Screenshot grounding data

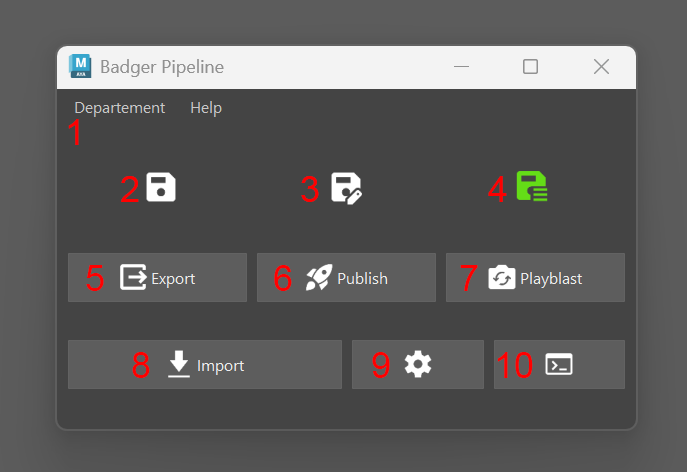Image resolution: width=687 pixels, height=472 pixels.
Task: Click the white floppy disk save icon
Action: [161, 187]
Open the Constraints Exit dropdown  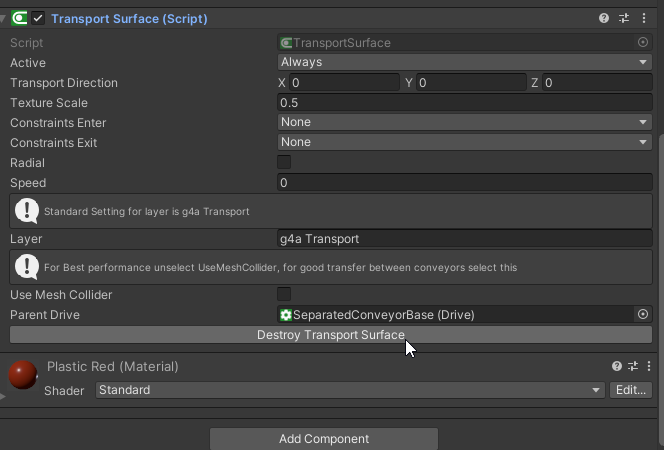(x=465, y=142)
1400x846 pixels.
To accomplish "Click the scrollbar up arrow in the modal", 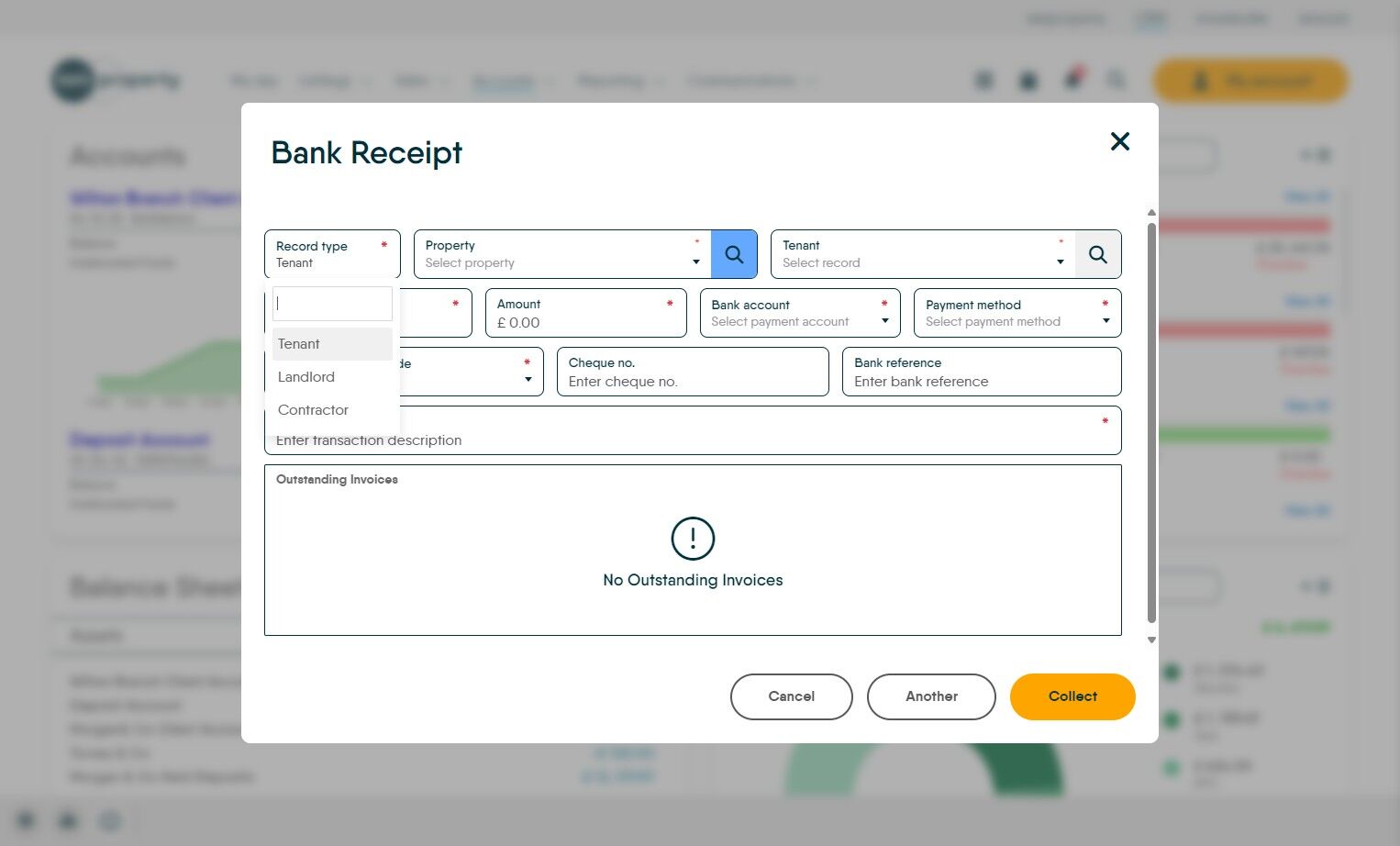I will (1151, 212).
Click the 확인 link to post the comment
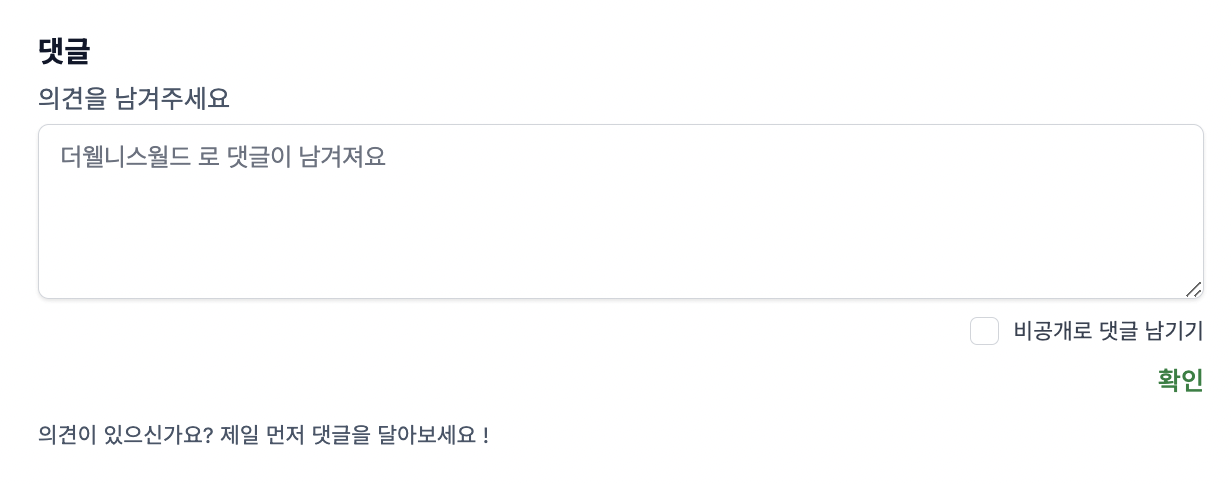Screen dimensions: 1232x484 pyautogui.click(x=1180, y=380)
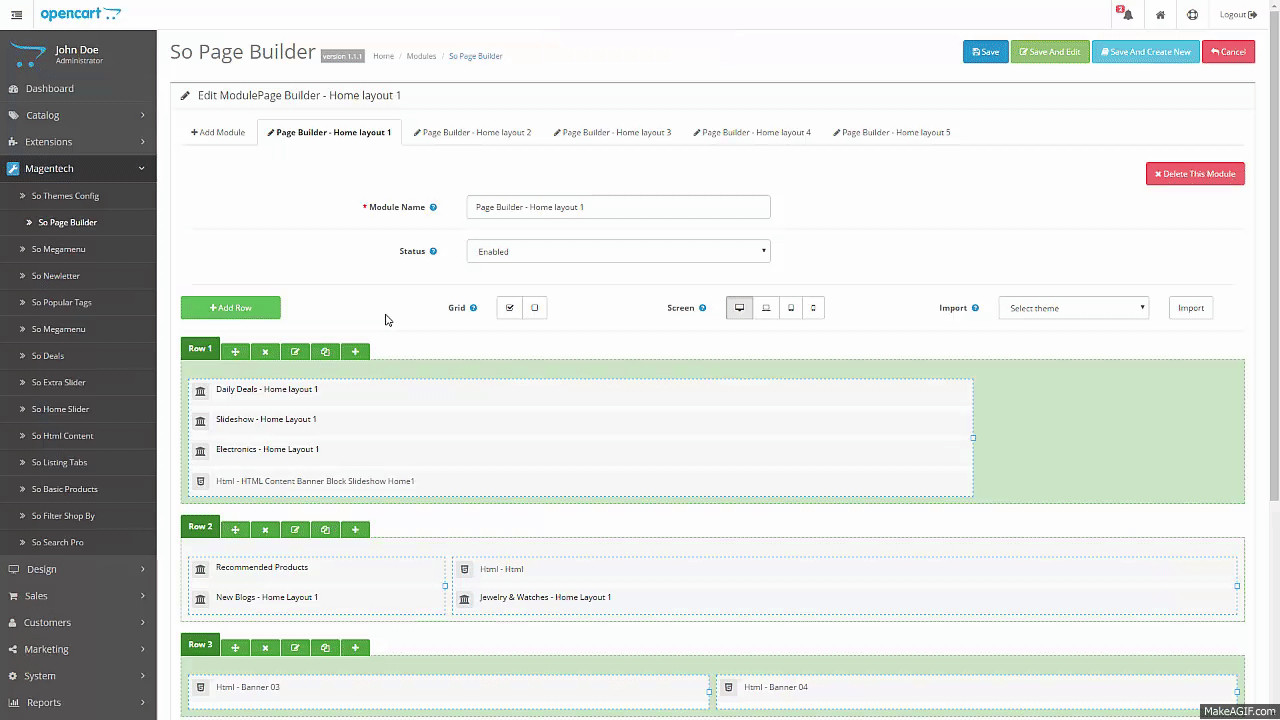
Task: Open So Megamenu in the sidebar
Action: pyautogui.click(x=58, y=249)
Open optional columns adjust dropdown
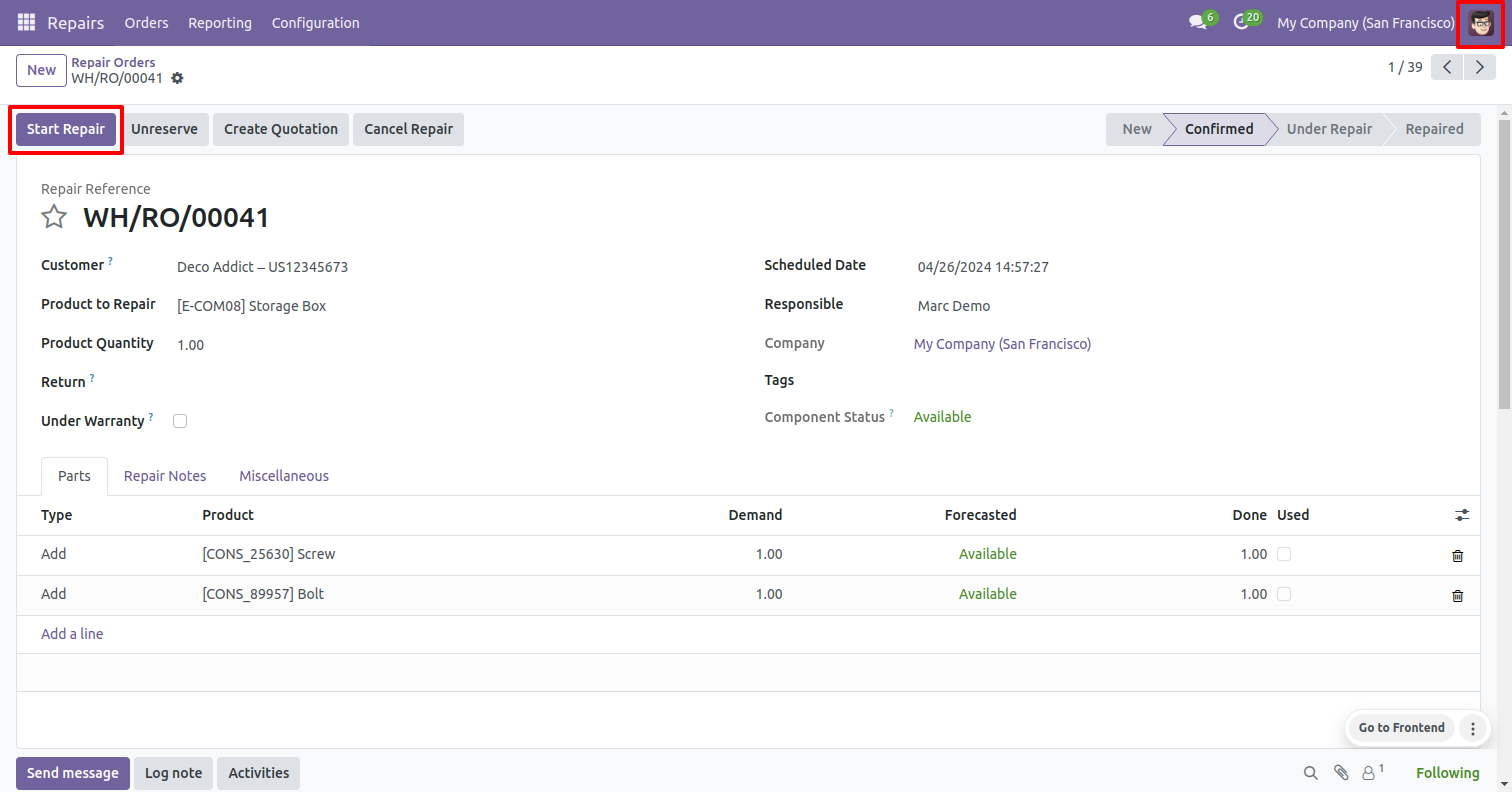 coord(1462,515)
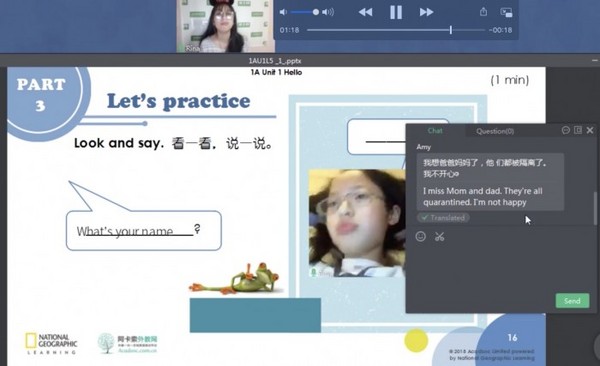600x366 pixels.
Task: Click the teacher webcam thumbnail
Action: [225, 26]
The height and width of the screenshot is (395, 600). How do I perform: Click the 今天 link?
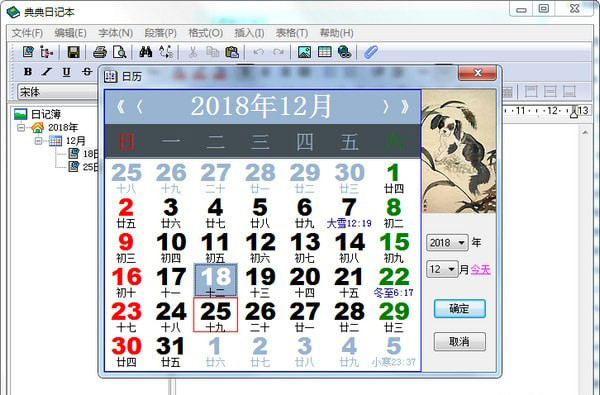click(480, 270)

= Description of the task =
Final stretch of the data: repeat exactly each line from the one containing "Open optional columns adjust dropdown" through the last, and omit all pictures.

= Exercise solution =
Open optional columns adjust dropdown
 coord(1462,515)
600x366 pixels.
Task: Click the teacher webcam thumbnail
Action: [225, 26]
The height and width of the screenshot is (395, 600). How do I perform: Click the 今天 link?
click(480, 270)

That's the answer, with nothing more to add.